Proposed solution

Overview

We are building a command line toolchain that reads specification traces and executes matching NVMe command sequences on a device under test. It captures logs and artifacts so results can be analyzed and replayed.

Architecture

Implementation details

• Trace parser converts specification output into structured steps.
• Executor maps steps to NVMe commands and handles configuration.
• Result packager keeps logs and metadata for each run.

Technologies

• TLA+ and PlusCal. We use TLA+ to model valid device behaviors and constraints, with PlusCal where algorithmic notation helps. The specifications become the single source of truth that test sequences must respect. This enables specification-centric testing rather than hand-written test scripts.
• TLC model checker in generate mode. Instead of PlusPy, we rely on TLC to explore non-deterministic choices and produce concrete traces. TLC’s generate mode gives broader coverage, avoids illegal sequences that cause noise, and improves repeatability since each run records the seed and choices.
• Rust executor bound to NVMe-CLI. The runtime is a Rust tool that reads TLC traces and issues the corresponding NVMe commands. Rust provides safety and performance for low-level operations, and a strong CLI experience for consistent, scripted runs.
• NVMe-CLI. We use the standard NVMe command line utility to interact with the SSD under test.

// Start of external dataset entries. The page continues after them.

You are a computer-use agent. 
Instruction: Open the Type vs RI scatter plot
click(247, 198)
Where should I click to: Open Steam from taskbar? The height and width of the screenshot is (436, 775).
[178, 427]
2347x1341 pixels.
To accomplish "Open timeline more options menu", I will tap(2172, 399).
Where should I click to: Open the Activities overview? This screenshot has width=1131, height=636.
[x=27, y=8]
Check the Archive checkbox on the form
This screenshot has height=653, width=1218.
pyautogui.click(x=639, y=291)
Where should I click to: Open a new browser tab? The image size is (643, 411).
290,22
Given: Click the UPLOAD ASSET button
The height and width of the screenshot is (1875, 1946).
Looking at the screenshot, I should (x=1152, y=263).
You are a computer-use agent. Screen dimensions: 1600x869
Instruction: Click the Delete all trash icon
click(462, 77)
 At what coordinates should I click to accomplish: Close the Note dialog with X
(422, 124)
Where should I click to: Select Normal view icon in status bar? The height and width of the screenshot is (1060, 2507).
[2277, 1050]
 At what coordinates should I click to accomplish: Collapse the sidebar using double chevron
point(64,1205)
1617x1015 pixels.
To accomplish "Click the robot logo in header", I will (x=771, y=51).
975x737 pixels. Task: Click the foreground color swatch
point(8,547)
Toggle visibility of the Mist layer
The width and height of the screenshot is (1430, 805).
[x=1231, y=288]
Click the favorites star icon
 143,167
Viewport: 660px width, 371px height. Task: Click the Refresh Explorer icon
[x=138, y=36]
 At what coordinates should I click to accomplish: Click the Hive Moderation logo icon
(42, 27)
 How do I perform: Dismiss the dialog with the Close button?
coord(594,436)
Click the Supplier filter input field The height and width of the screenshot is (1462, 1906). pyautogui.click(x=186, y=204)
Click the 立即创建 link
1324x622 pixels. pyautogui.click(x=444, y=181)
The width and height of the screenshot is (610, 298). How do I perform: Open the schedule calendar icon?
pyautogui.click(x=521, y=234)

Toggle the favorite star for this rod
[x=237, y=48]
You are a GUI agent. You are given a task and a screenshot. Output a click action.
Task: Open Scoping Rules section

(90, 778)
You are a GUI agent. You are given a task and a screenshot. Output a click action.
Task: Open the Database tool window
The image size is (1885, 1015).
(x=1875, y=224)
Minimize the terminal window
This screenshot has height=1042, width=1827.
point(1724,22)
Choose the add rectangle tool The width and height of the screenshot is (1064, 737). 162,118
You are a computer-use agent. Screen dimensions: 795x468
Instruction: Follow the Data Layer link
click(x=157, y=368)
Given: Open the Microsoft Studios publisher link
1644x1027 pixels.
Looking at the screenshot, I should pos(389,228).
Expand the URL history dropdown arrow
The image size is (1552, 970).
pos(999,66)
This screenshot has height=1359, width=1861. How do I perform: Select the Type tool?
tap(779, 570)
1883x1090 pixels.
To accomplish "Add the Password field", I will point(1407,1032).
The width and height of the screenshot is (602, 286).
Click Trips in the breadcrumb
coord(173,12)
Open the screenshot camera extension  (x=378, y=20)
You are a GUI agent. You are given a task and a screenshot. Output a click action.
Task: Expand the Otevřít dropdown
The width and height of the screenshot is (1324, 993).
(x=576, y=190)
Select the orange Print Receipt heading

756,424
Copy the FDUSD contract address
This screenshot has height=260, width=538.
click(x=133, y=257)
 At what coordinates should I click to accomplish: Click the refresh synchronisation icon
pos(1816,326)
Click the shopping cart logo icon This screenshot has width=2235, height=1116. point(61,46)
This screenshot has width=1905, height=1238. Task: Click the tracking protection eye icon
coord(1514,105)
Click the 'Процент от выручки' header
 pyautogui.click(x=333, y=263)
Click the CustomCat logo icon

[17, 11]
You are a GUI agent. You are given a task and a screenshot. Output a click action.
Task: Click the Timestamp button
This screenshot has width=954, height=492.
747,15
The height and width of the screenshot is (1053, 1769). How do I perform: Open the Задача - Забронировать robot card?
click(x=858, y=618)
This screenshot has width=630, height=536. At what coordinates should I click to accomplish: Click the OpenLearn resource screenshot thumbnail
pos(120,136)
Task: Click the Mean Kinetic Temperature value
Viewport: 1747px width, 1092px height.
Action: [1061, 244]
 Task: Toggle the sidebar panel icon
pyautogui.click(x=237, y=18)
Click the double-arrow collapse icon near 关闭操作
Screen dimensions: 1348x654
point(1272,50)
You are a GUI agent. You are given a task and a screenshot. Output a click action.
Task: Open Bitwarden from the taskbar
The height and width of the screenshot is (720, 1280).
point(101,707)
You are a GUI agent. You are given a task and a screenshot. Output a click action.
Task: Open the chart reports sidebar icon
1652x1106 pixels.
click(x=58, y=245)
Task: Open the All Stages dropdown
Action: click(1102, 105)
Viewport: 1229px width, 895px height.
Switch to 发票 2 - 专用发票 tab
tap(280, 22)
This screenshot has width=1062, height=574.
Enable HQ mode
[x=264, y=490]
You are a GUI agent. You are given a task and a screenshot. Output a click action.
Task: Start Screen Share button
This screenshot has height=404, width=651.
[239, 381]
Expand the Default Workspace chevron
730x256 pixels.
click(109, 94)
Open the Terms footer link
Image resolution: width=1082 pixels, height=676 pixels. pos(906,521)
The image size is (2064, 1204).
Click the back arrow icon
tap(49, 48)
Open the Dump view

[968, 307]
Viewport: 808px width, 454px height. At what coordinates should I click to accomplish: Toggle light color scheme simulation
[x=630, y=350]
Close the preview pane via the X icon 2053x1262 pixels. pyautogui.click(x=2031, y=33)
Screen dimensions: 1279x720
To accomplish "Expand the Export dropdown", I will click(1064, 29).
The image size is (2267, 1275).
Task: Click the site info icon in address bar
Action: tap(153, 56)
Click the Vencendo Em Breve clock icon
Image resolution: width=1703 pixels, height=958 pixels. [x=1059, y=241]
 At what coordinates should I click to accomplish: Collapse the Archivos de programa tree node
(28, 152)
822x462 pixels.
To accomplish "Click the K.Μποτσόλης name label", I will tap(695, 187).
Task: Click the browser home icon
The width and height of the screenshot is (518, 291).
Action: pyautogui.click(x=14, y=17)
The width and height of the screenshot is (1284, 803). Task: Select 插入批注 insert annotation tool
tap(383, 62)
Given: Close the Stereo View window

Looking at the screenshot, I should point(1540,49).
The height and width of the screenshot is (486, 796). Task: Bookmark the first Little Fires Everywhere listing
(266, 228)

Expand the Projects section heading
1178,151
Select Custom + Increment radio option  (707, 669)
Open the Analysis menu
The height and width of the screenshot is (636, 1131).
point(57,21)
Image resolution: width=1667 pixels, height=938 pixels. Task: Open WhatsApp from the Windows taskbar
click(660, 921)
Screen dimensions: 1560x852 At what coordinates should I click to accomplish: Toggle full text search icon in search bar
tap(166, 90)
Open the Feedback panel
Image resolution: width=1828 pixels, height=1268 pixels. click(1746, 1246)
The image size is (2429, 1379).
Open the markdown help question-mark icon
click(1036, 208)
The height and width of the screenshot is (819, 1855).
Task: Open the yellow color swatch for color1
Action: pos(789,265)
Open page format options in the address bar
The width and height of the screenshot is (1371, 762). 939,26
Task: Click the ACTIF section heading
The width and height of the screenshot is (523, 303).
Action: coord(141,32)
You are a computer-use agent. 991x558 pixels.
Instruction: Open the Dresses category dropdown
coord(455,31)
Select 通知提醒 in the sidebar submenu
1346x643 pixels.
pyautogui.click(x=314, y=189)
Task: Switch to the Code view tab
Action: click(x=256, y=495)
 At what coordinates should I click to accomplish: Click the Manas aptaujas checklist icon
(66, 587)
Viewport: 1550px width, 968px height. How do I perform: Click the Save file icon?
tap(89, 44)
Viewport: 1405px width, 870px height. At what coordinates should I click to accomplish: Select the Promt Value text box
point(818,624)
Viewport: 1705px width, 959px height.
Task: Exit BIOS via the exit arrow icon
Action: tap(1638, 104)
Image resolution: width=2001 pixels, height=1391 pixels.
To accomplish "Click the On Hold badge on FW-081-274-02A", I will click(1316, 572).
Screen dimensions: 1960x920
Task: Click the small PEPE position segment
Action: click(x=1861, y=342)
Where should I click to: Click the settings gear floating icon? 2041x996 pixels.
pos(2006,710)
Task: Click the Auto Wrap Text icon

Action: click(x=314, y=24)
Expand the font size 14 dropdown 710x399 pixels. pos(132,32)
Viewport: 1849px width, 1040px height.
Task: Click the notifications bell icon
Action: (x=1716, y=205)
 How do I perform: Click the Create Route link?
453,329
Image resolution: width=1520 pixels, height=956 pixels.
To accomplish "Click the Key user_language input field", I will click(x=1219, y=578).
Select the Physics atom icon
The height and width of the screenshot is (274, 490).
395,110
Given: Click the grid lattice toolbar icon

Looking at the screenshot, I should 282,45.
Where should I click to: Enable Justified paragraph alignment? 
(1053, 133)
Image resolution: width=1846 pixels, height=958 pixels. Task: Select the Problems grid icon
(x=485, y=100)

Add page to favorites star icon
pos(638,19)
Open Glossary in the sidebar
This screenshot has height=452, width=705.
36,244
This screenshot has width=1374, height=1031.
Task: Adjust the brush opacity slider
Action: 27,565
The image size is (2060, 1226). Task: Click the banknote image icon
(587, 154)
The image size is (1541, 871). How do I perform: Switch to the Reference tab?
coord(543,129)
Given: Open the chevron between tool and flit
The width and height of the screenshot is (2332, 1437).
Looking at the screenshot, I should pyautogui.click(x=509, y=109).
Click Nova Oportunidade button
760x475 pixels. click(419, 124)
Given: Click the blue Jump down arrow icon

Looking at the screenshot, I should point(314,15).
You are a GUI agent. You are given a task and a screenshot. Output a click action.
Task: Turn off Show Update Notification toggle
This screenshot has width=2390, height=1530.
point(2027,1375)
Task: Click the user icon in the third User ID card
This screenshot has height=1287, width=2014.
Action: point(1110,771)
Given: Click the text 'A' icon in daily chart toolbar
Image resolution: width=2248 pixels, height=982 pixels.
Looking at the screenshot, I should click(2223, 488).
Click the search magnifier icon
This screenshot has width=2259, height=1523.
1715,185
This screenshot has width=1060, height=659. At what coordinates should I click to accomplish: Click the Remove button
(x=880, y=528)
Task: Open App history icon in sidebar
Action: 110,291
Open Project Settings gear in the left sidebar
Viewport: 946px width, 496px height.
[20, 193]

Mapping trace steps to NVMe-CLI keeps the execution path transparent and easy to audit, and it makes replay straightforward on any configured test system.
• Instrumentation convention. We define a repeatable way to instrument TLA+ specifications so conceptual states map to the physical states of the NVMe device and test host. This convention is what links the model to real commands and ensures that observed outcomes can be reasoned about in the spec.
• Development environment in VS Code. The team uses VS Code as the IDE. Required extensions include Rust-Analyzer, TLA+, Graphviz Preview, Live Share, and a PDF viewer. This set supports spec editing, trace visualization, collaborative reviews, and code navigation in one place.
• OpenJDK 11 or newer. TLC runs on the JVM. Using OpenJDK ensures a consistent and open Java runtime for model checking across developer machines and lab hosts.
• Ubuntu test environment. Development and execution target a current Ubuntu distribution. This standardizes the shell, package manager, and NVMe-CLI availability across systems.
• NVMe PCIe SSD device under test. A secondary NVMe SSD is required for exercising commands safely without impacting the system drive. Hardware access is controlled and documented as part of the run configuration.
• Git and GitHub during development, ZIP for archival. Day-to-day work uses Git with a private remote for collaboration. For long-term archival on the course server, we export a complete ZIP of the final code and documentation so the site does not depend on an external repository.